Reproduce the material word for word, from its first line through the line containing "point(1264,75)", both included.

● Data entries:
+++++
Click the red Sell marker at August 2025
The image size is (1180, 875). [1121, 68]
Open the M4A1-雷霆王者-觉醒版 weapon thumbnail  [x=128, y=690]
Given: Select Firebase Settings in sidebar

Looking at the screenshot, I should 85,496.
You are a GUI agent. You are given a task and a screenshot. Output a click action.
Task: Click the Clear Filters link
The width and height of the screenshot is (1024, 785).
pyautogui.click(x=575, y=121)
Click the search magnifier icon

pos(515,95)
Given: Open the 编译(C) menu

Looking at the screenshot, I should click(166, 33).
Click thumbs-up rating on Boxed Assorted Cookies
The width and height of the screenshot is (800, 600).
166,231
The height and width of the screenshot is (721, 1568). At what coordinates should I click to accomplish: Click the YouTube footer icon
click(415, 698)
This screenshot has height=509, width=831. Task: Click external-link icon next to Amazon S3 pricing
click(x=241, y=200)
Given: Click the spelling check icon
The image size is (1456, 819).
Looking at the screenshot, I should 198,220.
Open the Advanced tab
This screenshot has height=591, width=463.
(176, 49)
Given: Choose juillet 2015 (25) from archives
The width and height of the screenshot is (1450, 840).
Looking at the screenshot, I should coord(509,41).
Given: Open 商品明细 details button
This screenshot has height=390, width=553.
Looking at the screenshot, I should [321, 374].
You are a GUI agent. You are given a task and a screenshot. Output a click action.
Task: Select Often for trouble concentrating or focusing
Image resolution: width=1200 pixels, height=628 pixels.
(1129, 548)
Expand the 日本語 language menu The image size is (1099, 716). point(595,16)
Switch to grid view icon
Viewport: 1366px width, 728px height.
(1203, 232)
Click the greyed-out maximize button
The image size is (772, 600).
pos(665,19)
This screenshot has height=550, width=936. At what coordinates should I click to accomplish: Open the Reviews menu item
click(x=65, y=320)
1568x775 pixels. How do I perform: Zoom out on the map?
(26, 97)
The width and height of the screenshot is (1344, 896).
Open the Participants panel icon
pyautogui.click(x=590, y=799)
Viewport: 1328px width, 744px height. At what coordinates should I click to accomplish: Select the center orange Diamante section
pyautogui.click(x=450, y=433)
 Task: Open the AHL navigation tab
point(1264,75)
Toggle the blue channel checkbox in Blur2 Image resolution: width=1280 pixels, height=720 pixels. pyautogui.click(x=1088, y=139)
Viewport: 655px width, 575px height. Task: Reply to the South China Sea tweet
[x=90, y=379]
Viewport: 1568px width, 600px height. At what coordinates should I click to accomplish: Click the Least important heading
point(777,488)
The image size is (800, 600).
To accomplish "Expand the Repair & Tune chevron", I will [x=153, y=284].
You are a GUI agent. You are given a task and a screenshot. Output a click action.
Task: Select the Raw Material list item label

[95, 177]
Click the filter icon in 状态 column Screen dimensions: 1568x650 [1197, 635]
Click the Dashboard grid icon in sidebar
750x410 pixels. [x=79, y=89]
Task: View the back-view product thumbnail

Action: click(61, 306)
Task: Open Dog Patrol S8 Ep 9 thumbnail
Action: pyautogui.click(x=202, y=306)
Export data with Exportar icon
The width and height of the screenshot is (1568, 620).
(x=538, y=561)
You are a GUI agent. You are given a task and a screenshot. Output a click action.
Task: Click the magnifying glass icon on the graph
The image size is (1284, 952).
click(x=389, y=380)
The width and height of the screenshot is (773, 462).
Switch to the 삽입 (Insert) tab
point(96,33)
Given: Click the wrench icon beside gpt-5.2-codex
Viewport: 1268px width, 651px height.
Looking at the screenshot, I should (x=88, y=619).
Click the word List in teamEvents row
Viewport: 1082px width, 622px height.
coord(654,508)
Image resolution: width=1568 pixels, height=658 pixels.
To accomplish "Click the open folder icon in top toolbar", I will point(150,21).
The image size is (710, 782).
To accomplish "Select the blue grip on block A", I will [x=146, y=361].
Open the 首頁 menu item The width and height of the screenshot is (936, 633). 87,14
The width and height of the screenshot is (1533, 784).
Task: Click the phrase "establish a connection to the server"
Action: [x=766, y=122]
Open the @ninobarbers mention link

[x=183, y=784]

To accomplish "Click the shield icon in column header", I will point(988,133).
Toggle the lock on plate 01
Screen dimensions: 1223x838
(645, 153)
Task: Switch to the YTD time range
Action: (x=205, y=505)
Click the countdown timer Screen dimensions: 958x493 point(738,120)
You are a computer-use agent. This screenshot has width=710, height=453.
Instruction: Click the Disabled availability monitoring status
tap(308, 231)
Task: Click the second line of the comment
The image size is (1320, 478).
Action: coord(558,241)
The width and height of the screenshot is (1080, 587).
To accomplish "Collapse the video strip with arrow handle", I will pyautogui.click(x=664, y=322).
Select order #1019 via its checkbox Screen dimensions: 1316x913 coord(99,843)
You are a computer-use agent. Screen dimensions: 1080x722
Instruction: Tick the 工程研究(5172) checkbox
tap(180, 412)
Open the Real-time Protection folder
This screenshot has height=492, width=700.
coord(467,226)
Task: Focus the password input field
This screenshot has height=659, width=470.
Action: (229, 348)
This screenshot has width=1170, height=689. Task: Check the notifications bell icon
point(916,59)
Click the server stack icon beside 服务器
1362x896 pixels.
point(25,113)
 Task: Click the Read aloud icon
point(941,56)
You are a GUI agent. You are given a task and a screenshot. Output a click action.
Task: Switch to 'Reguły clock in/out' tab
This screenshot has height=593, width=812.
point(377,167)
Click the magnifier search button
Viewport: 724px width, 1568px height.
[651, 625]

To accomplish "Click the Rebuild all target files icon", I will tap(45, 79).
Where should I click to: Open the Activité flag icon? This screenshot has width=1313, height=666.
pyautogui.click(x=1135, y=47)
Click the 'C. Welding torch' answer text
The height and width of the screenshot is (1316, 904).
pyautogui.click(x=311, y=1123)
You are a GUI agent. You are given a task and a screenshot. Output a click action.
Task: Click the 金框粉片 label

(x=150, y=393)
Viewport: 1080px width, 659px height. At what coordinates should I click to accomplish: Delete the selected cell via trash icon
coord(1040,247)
+++++
● Written answer:
Click the red Sell marker at August 2025
The image size is (1180, 875). [1121, 68]
Open the M4A1-雷霆王者-觉醒版 weapon thumbnail  [x=128, y=690]
Given: Select Firebase Settings in sidebar

Looking at the screenshot, I should 85,496.
You are a GUI agent. You are given a task and a screenshot. Output a click action.
Task: Click the Clear Filters link
The width and height of the screenshot is (1024, 785).
pyautogui.click(x=575, y=121)
Click the search magnifier icon

pos(515,95)
Given: Open the 编译(C) menu

Looking at the screenshot, I should click(166, 33).
Click thumbs-up rating on Boxed Assorted Cookies
The width and height of the screenshot is (800, 600).
166,231
The height and width of the screenshot is (721, 1568). At what coordinates should I click to accomplish: Click the YouTube footer icon
click(415, 698)
This screenshot has height=509, width=831. Task: Click external-link icon next to Amazon S3 pricing
click(x=241, y=200)
Given: Click the spelling check icon
The image size is (1456, 819).
Looking at the screenshot, I should 198,220.
Open the Advanced tab
This screenshot has height=591, width=463.
(176, 49)
Given: Choose juillet 2015 (25) from archives
The width and height of the screenshot is (1450, 840).
Looking at the screenshot, I should coord(509,41).
Given: Open 商品明细 details button
This screenshot has height=390, width=553.
Looking at the screenshot, I should [321, 374].
You are a GUI agent. You are given a task and a screenshot. Output a click action.
Task: Select Often for trouble concentrating or focusing
Image resolution: width=1200 pixels, height=628 pixels.
(1129, 548)
Expand the 日本語 language menu The image size is (1099, 716). point(595,16)
Switch to grid view icon
Viewport: 1366px width, 728px height.
(1203, 232)
Click the greyed-out maximize button
The image size is (772, 600).
pos(665,19)
This screenshot has height=550, width=936. At what coordinates should I click to accomplish: Open the Reviews menu item
click(x=65, y=320)
1568x775 pixels. How do I perform: Zoom out on the map?
(26, 97)
The width and height of the screenshot is (1344, 896).
Open the Participants panel icon
pyautogui.click(x=590, y=799)
Viewport: 1328px width, 744px height. At what coordinates should I click to accomplish: Select the center orange Diamante section
pyautogui.click(x=450, y=433)
 Task: Open the AHL navigation tab
point(1264,75)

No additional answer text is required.